Data listing →
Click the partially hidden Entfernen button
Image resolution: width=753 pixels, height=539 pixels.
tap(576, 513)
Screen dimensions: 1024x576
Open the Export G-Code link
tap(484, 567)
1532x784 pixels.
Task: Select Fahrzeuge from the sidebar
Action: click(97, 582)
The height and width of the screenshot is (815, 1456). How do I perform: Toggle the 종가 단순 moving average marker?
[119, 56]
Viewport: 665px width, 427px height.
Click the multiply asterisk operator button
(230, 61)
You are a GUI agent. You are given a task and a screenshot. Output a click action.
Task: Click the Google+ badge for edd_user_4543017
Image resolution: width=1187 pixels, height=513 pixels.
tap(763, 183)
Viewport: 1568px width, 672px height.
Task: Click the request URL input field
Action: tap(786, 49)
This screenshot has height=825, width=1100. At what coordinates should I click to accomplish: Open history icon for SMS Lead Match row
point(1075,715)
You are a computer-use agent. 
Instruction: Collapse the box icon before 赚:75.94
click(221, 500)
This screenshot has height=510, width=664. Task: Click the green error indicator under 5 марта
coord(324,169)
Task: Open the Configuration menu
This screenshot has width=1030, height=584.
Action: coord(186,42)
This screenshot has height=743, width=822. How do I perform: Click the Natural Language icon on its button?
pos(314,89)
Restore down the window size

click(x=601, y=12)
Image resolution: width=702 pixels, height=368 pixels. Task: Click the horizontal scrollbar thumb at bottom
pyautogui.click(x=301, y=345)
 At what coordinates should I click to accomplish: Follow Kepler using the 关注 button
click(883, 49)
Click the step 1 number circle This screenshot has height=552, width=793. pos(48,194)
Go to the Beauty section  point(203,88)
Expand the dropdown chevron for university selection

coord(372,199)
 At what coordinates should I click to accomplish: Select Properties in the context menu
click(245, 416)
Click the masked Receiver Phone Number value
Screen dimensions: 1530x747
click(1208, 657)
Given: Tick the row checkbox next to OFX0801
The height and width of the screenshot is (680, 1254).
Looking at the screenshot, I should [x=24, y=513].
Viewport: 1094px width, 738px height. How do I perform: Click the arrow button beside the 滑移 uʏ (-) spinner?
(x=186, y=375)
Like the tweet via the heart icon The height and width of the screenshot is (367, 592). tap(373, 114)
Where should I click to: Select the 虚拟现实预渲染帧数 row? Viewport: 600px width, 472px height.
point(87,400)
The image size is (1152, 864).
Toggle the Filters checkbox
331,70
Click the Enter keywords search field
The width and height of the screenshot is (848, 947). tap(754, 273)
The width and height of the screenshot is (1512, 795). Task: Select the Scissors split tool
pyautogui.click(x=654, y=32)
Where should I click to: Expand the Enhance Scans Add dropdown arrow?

Goal of the exercise →
Could you reproduce, exactly as written, the lines running from the one with "Click the masked Receiver Phone Number value" to the end of the entries above?

Response to the exercise →
Click the masked Receiver Phone Number value
Screen dimensions: 1530x747
click(1208, 657)
Given: Tick the row checkbox next to OFX0801
The height and width of the screenshot is (680, 1254).
Looking at the screenshot, I should [x=24, y=513].
Viewport: 1094px width, 738px height. How do I perform: Click the arrow button beside the 滑移 uʏ (-) spinner?
(x=186, y=375)
Like the tweet via the heart icon The height and width of the screenshot is (367, 592). tap(373, 114)
Where should I click to: Select the 虚拟现实预渲染帧数 row? Viewport: 600px width, 472px height.
point(87,400)
The image size is (1152, 864).
Toggle the Filters checkbox
331,70
Click the Enter keywords search field
The width and height of the screenshot is (848, 947). tap(754, 273)
The width and height of the screenshot is (1512, 795). Task: Select the Scissors split tool
pyautogui.click(x=654, y=32)
Where should I click to: Expand the Enhance Scans Add dropdown arrow?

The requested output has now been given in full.